PROMPT »
Look below for the line containing "Open the Power lightning icon" and the line containing "Instruction: Click Jetzt", then set down both and every line between them exactly, without pictures.

TASK DATA »
+++

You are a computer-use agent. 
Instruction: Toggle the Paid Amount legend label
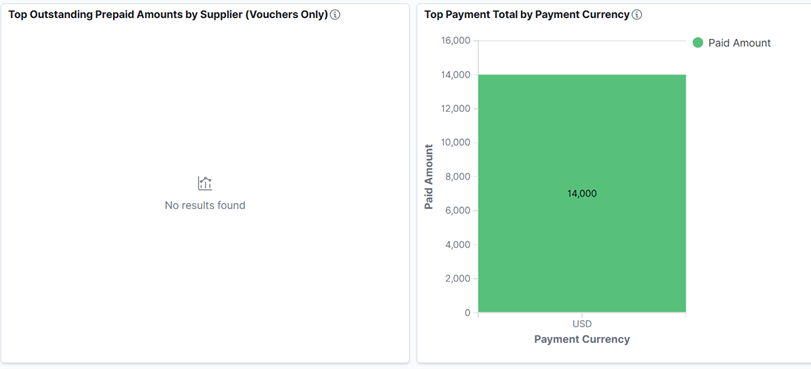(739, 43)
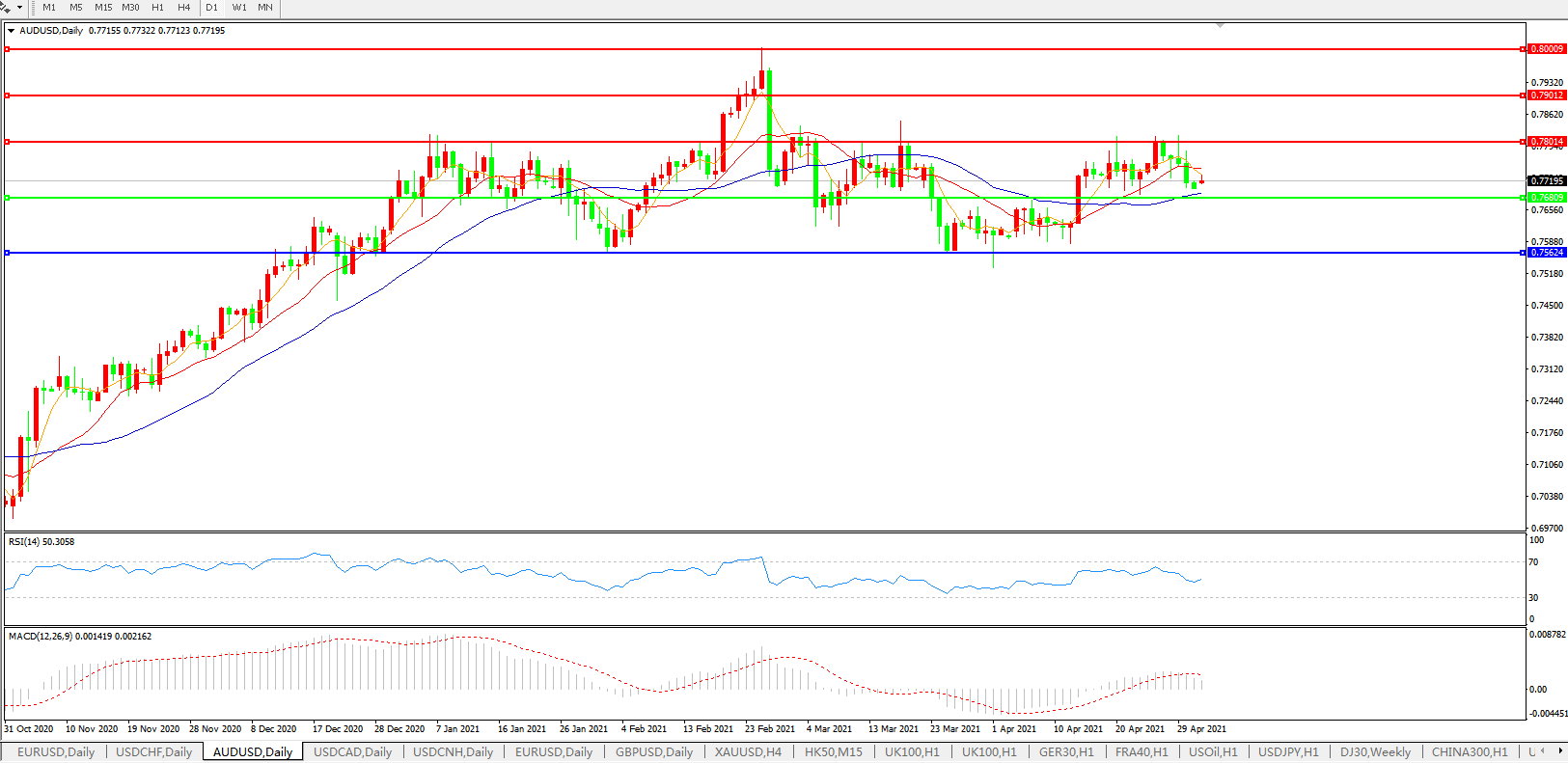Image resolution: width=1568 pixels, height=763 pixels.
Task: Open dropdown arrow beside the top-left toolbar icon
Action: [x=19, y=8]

+++

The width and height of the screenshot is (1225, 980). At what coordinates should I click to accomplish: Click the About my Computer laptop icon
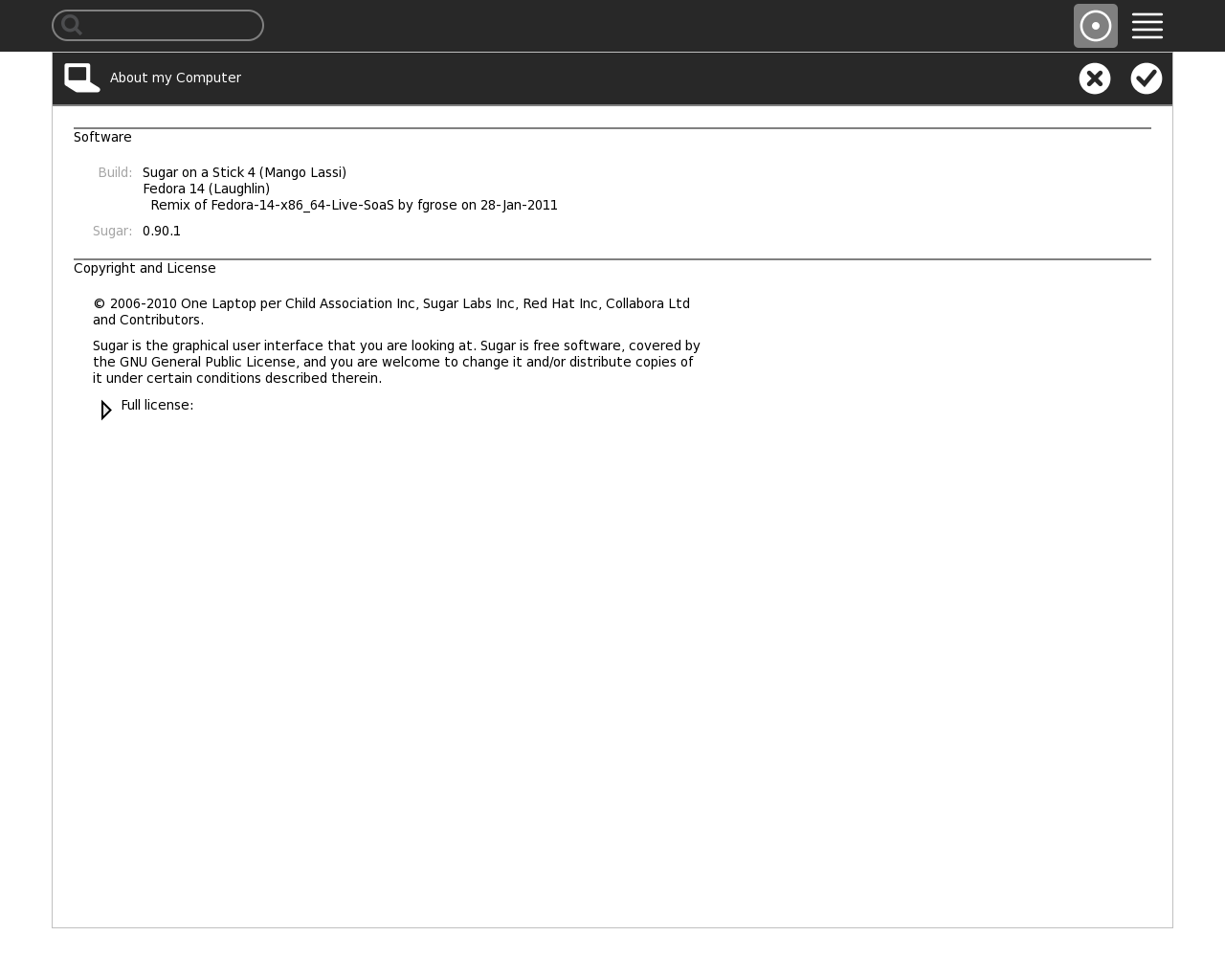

+++

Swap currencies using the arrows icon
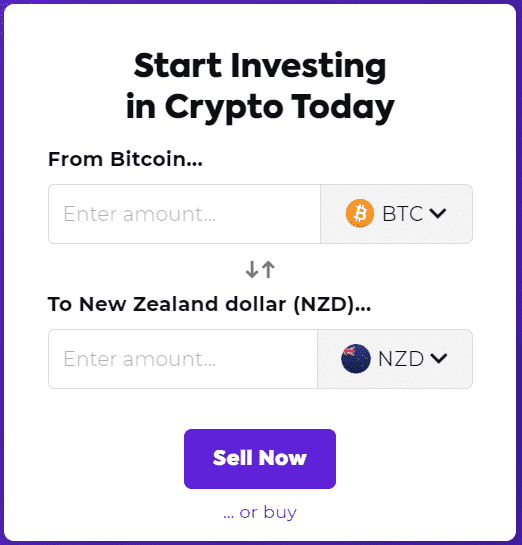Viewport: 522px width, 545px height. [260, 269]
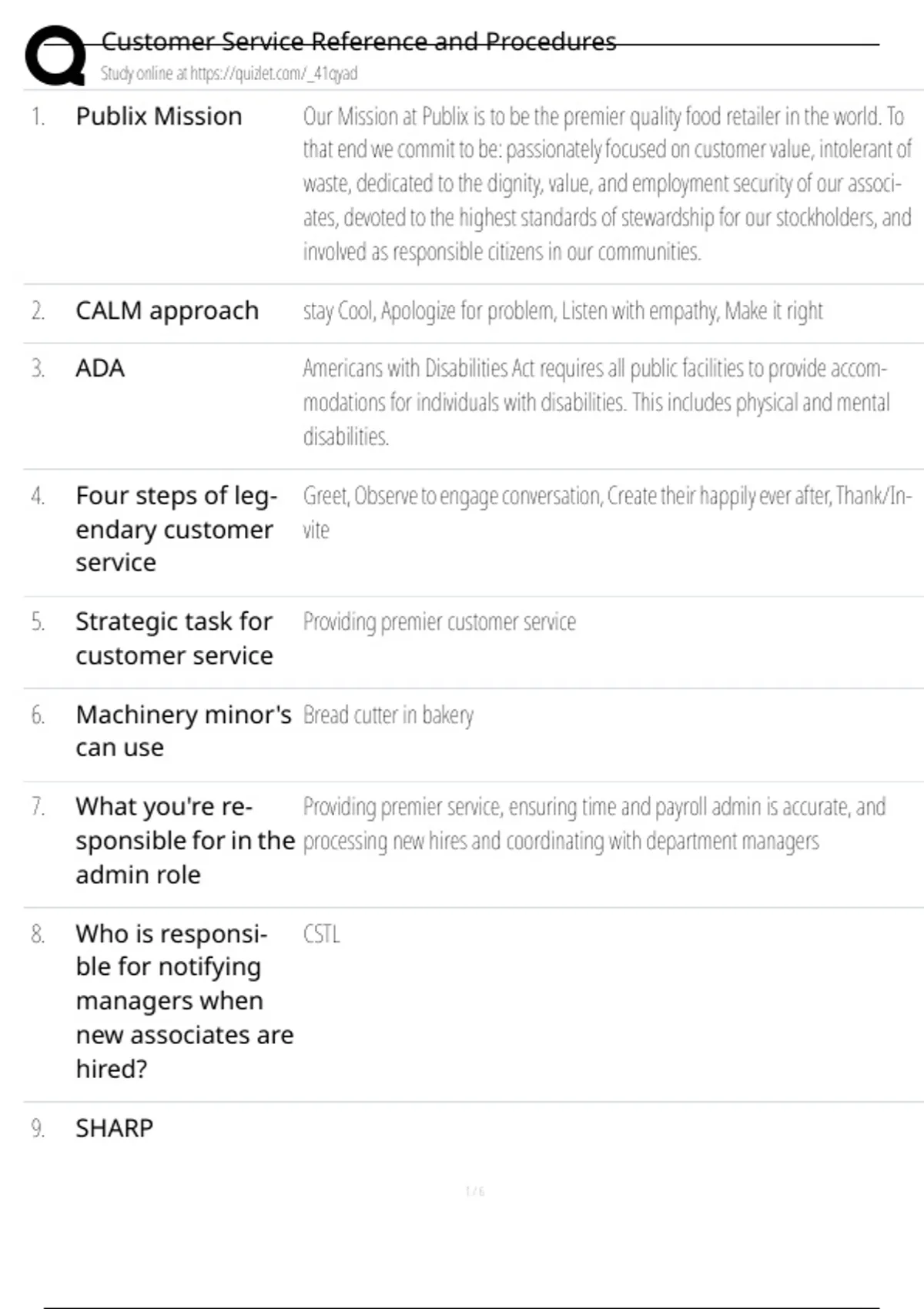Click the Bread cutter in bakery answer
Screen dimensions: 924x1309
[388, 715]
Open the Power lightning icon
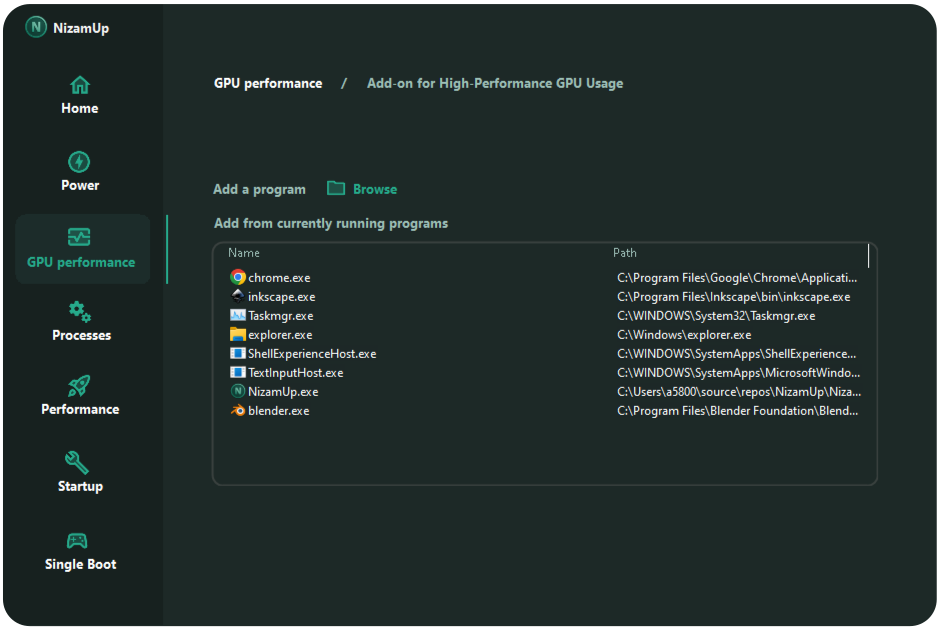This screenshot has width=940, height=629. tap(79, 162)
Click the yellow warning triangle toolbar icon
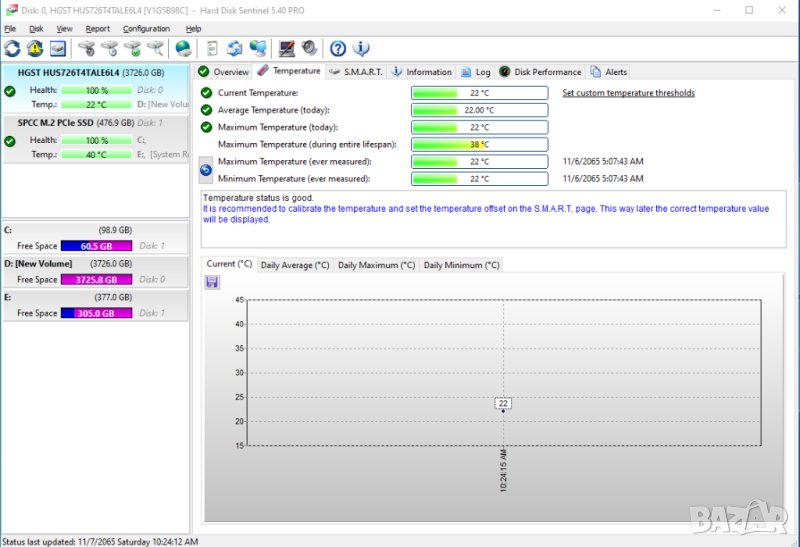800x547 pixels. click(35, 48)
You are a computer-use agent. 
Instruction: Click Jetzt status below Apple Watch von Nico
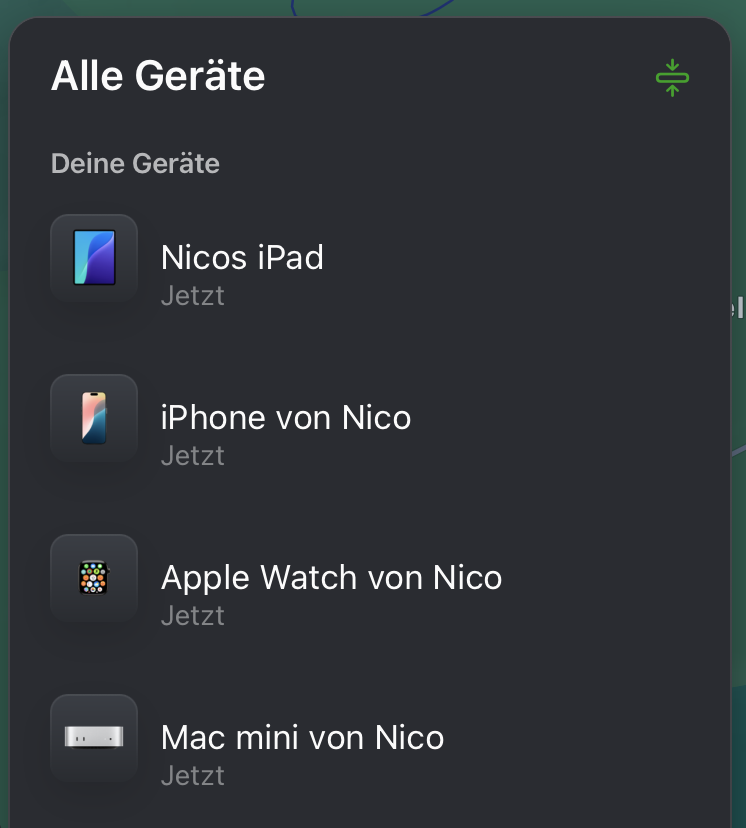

+++

FINISHED EXERCISE »
Open the Power lightning icon
This screenshot has width=940, height=629. tap(79, 162)
Click the yellow warning triangle toolbar icon
800x547 pixels. click(35, 48)
You are a computer-use agent. 
Instruction: Click Jetzt status below Apple Watch von Nico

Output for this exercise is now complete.